10 Tips on How to Stop Drinking
Drinking alcohol can be a very tough habit to break, especially if you’ve been doing it for years. Enough alcohol consumption can create mental and physical dependency, which makes it hard to stop.
Excessive drinking not only detracts from your health but can also get in the way of a productive life. People who struggle to drink responsibly encounter problems with family members, colleagues, and acquaintances.
Stopping drinking takes work and patience. Many people stumble along the path to sobriety. Finding ways to avoid negative influences and cultivate the life you want without alcohol, however, is possible.
Here are ten tips on how to stop drinking that you can start using today.
Whether you never want to drink again or you’d like to take a break from drinking for a month, planning is essential.
Knowing what you’re trying to accomplish holds you accountable to yourself and your loved ones. It also is a fantastic way to gain buy-in from people around you who will support you along the way.
Be clear on what you’d like to see about your drinking, and set milestones to get you there.
Once you know what you want to achieve, it’s time to make it public. Post your goals on social media, tell your friends, and don’t be shy when people ask why you’re not drinking.
The more you talk about it, the better you’ll feel. Abstaining almost becomes part of your identity, and you’ll likely get a lot of positive feedback when you tell people what you’re up to.
When people know what you’re trying to accomplish, they are less likely to try and pressure you into drinking at dinner or a party. Instead, they’ll reinforce you with praise about focusing on your physical health.
Identify Your Triggers
When do you drink? Where do you frequently drink?
Knowing where you are tempted and how you’ll possibly slip up will help you build defenses against the temptation to drink.
You must be honest about where you’re weakest and strive to avoid those situations. For example, if you can’t attend a company happy hour without drinking, then don’t go!
You can’t expect yourself to become impervious to temptation. Make adjustments where necessary to improve your chances of success.
Start a New Hobby
People drink when they feel bored. However, if you have something else to do, you won’t feel as strong an urge to grab a beer or some wine.
Try working out regularly to relieve stress. Join a fitness class or start taking instrument lessons. Find something to fill the time you would have been drinking with. You’ll feel more productive and stop drinking.
Talk to a Therapist
You may want to shore up support for your efforts to stop drinking by speaking to a therapist. Many people have underlying issues that push them toward alcohol.

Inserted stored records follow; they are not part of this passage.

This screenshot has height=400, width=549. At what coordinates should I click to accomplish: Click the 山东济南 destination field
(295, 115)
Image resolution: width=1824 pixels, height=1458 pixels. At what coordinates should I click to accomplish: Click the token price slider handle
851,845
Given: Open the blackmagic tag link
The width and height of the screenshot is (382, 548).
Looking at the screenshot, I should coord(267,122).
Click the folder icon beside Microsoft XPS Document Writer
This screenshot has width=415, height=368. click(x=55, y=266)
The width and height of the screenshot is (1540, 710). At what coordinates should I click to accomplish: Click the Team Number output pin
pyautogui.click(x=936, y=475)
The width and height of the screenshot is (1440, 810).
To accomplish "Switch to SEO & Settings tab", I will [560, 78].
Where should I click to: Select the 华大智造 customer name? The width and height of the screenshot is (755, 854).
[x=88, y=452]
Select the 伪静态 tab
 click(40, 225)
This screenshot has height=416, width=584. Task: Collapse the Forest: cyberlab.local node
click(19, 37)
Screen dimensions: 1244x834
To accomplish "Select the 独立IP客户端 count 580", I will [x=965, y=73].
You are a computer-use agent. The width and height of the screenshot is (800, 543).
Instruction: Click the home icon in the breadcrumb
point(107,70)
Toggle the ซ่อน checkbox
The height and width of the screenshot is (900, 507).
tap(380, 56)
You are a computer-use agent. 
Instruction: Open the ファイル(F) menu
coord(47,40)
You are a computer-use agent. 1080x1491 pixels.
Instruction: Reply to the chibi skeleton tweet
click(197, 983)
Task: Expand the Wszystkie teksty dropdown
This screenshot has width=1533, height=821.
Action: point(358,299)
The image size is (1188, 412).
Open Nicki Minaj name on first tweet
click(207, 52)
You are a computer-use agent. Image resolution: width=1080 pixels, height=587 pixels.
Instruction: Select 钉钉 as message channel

For example, not knowing how to process stress or respond to negative emotions healthily may be some of the reasons you drink. It could be worth your while to speak to someone specializing in addiction.
Make Health a Focus
In addition to exercising, you should also start dieting. Improving your physical health is a great way to stop drinking because you know what’s at stake.
It’s harder to pick up a drink when you know you’ve been hard at work dieting and exercising. Make some health goals and stick to them,
Get to Bed
Going to sleep earlier can help you avoid the time when you’re most likely to drink. Getting some good sleep is also fantastic for your health.
When you’re well-rested, you’re more likely to experience better energy levels throughout the day. You’ll be in a better mood and will have more discipline to say no to drink offers.
Save the Money
Drinking, especially drinking out with friends, is expensive. What if you took the money you would have spent on drinking and used it for something fun?
Every time you skip a drink, put that money in a jar and save up for a new bike, vacation, TV, or something else you want.
Turn not drinking into a game, and the pursuit becomes enjoyable.
Keep Track of Your Progress
Any hobby or goal is best done when measured. There’s a reason why recovering alcoholics know how long they’ve been sober to the day. It’s because we care about what we track and vice versa.
Keep count of the days you’ve gone without drinking, and remind yourself how far you’ve come each time you make it to another day.
Peptides & Alcohol Drinking
Melanotan 2 is a peptide that interacts with the body’s melanocortin system. Peptides are short chains of amino acids that trigger certain biological responses.
There is a lot of research on melanocortins and their role in neurobiological responses to drugs and alcohol. In a lab study on animal models, subjects given Melanotan 2 saw improvements in opioid and alcohol addiction.
There is also lab evidence suggesting that Melanotan 2 and other melanocortin agonists regulate the reward-based addiction process.